◆ PROBLEM: What is needed is an exact copy of the line with "This screenshot has width=365, height=245." and all lines that follow it in the entries below, the last line included.

◆ INFORMATION PROVIDED:
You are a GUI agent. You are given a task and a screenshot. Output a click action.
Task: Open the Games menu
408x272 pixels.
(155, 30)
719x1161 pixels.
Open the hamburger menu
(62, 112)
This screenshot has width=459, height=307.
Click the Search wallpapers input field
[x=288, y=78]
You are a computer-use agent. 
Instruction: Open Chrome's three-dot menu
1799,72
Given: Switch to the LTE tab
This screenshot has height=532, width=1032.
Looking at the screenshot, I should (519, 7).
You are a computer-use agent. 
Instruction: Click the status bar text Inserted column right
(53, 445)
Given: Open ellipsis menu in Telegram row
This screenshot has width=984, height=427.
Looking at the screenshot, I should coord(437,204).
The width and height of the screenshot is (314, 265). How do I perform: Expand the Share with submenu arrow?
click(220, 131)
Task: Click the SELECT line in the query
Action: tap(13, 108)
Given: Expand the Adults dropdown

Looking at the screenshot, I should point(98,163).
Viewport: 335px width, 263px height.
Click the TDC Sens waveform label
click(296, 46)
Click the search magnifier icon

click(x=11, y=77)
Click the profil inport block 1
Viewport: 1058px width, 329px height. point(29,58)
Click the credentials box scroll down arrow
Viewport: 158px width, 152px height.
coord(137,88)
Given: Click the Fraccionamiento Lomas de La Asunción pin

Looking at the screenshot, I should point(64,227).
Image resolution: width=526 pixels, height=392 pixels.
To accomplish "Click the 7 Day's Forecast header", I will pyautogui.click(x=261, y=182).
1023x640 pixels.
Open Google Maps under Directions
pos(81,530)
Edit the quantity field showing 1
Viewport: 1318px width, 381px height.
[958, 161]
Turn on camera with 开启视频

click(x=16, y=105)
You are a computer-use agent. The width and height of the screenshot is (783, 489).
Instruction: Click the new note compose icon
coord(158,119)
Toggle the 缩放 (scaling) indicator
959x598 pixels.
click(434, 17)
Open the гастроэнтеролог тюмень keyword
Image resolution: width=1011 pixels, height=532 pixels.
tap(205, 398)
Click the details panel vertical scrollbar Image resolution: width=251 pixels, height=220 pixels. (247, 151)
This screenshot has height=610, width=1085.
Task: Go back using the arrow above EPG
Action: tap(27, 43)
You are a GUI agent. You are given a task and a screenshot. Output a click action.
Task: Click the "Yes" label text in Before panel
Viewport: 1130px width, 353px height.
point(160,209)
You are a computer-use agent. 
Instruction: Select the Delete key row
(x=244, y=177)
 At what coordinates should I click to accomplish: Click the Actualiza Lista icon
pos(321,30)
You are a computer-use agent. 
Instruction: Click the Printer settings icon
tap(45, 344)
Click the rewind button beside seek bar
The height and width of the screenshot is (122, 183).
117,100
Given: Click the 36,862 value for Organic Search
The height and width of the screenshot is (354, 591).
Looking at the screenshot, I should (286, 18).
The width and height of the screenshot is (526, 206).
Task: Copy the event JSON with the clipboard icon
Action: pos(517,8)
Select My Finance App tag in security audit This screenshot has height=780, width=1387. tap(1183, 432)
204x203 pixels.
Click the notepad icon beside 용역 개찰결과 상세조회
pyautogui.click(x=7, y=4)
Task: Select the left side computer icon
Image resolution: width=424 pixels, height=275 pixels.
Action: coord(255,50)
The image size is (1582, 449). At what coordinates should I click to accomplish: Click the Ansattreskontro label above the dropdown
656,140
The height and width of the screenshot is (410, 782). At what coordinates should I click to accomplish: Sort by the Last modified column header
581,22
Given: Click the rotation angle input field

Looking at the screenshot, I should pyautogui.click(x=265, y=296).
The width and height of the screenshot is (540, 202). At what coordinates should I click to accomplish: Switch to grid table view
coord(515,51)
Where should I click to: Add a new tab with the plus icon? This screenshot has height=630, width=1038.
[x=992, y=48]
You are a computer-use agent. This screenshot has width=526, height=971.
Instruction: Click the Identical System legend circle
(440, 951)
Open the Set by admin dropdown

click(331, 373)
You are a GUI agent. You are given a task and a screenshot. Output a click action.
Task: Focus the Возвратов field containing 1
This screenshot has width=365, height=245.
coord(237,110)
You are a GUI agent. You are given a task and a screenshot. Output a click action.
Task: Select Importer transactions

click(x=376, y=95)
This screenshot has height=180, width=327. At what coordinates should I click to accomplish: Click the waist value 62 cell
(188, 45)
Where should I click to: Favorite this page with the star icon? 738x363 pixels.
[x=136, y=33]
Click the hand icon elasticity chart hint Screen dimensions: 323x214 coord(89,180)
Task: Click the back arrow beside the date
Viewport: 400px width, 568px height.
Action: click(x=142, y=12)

◆ YOUR RESPONSE:
This screenshot has width=365, height=245.
coord(237,110)
You are a GUI agent. You are given a task and a screenshot. Output a click action.
Task: Select Importer transactions

click(x=376, y=95)
This screenshot has height=180, width=327. At what coordinates should I click to accomplish: Click the waist value 62 cell
(188, 45)
Where should I click to: Favorite this page with the star icon? 738x363 pixels.
[x=136, y=33]
Click the hand icon elasticity chart hint Screen dimensions: 323x214 coord(89,180)
Task: Click the back arrow beside the date
Viewport: 400px width, 568px height.
Action: click(x=142, y=12)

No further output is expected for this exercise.